Third, unlike solar and wind, biofuels compete directly with oil, and lower oil prices weaken the economic incentives to invest in and use biofuels. Since the latest oil price crash, biofuel blending margins have dropped in markets from the U.S. to Indonesia to Brazil, making it more challenging to boost biofuel use above mandated levels, as well as to build support for increasing biofuel mandates.

Although lower oil prices mean more oil usage, there is one important aspect in which lower prices may have a beneficial effect on fossil fuel demand. Across much of the developing world, the current oil price slump offers a unique opportunity to scale back fossil fuel subsidies-which continue to provide a perverse incentive for fossil fuel use and increased carbon emissions.

According to the IEA’s estimates, 40 mostly developing countries spent a total of $550 billion on subsidizing fossil fuel use in 2013. More than half of this amount was used to keep fuel prices at artificially low levels. Policymakers in countries as diverse as Kuwait, Indonesia, Malaysia, Thailand, Morocco, Egypt, and India have taken steps in recent months to reduce fossil fuel subsidies, particularly on oil and oil product prices.
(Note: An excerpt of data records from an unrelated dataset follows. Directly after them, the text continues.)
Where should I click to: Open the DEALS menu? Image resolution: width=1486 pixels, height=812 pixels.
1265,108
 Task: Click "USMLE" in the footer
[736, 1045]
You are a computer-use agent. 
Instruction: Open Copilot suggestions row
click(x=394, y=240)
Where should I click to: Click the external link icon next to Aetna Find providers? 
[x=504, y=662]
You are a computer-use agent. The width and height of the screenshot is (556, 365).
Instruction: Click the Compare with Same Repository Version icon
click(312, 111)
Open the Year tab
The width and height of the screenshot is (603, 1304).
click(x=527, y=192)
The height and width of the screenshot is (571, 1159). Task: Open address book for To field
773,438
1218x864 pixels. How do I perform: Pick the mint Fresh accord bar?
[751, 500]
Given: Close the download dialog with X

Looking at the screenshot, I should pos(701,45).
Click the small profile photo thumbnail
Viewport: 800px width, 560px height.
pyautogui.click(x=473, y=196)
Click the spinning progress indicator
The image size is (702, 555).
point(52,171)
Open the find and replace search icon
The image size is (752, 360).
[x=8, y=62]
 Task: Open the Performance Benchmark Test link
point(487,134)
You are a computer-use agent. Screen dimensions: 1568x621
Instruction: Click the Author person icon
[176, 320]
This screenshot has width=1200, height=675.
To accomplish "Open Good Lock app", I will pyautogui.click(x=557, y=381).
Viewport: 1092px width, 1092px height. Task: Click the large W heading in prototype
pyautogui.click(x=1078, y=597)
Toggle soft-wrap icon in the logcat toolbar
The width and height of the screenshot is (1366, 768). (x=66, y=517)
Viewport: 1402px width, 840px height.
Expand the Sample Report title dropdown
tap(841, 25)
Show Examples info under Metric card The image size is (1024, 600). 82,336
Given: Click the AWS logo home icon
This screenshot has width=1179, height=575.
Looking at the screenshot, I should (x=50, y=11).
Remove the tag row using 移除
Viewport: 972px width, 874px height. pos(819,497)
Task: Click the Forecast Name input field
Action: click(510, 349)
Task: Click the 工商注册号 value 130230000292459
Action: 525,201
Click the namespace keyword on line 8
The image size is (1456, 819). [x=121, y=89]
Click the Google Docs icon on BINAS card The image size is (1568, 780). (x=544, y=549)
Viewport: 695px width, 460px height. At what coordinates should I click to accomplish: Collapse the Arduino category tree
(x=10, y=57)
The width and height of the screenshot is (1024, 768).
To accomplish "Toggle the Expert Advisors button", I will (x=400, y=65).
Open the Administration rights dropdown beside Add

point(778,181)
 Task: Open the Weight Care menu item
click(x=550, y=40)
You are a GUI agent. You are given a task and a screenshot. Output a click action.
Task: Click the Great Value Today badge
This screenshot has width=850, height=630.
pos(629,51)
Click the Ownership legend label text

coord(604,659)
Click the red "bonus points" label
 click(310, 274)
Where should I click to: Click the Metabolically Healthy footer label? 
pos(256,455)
India, which spent $23 billion on fuel subsidies last year, may reduce its fuel subsidy bill by $6.5 billion in 2015. Indonesia slashed fuel subsidies by 83 percent, saving as much as $20 billion for the government in 2015. Malaysia decided to cut its own fuel subsidy bill by $6 billion for 2015. China, meanwhile, imposed additional fuel consumption taxes at the end of last year, in an effort to fight urban air pollution and reduce carbon emissions.

Past efforts to roll back fuel subsidies have met with vast public opposition and often violent protests-as in Nigeria and Egypt-when people see their fuel bills rise. The public hostility may be more muted, however, if fuel prices don’t go up but rather are kept from falling as much as they otherwise would have by the repeal of subsidies.

A vast behavioral economics literature on loss aversion demonstrates that people strongly prefer to avoid losses than acquire gains. This approach is more challenging in large petrostates, like GCC countries, where fuel prices are so far below market prices that any reform would necessitate a price hike, and also where memories of the Arab Spring remain fresh among the ruling elite. Still, the oil price collapse has given new momentum to reform efforts even in these countries.

If the oil price drop leads to reductions in fuel subsidies, the effect will offset some of the increase in fuel demand arising from lower prices in the developing world, and perhaps lead to a net reduction in oil demand and emissions if those fuel subsidy reform efforts are maintained over time—even as the price of oil eventually rises again.

Pain or Gain?
It is too early to write the history of the oil price collapse of 2014. Still, several implications are already evident. The United States has again emerged as a major world oil producer—not only as the primary driver of the oil price collapse, but also as a new market balancer, due to its greater responsiveness relative to conventional oil suppliers. Several petrostates will feel greater and greater economic pain, and face potential instability that could have broader regional and even global implications. Finally, the oil price plunge should remind policymakers of the importance of continuing to accelerate policies that facilitate a transition to lower carbon energy sources, and also provide a unique opportunity to implement fuel subsidy reforms that will both boost economic growth and reduce energy use and associated emissions.

By better understanding the key causes and consequences of the 2014 oil price collapse, decision-makers in both the public and private sectors can take the steps necessary to both manage the challenges and realize the opportunities on offer.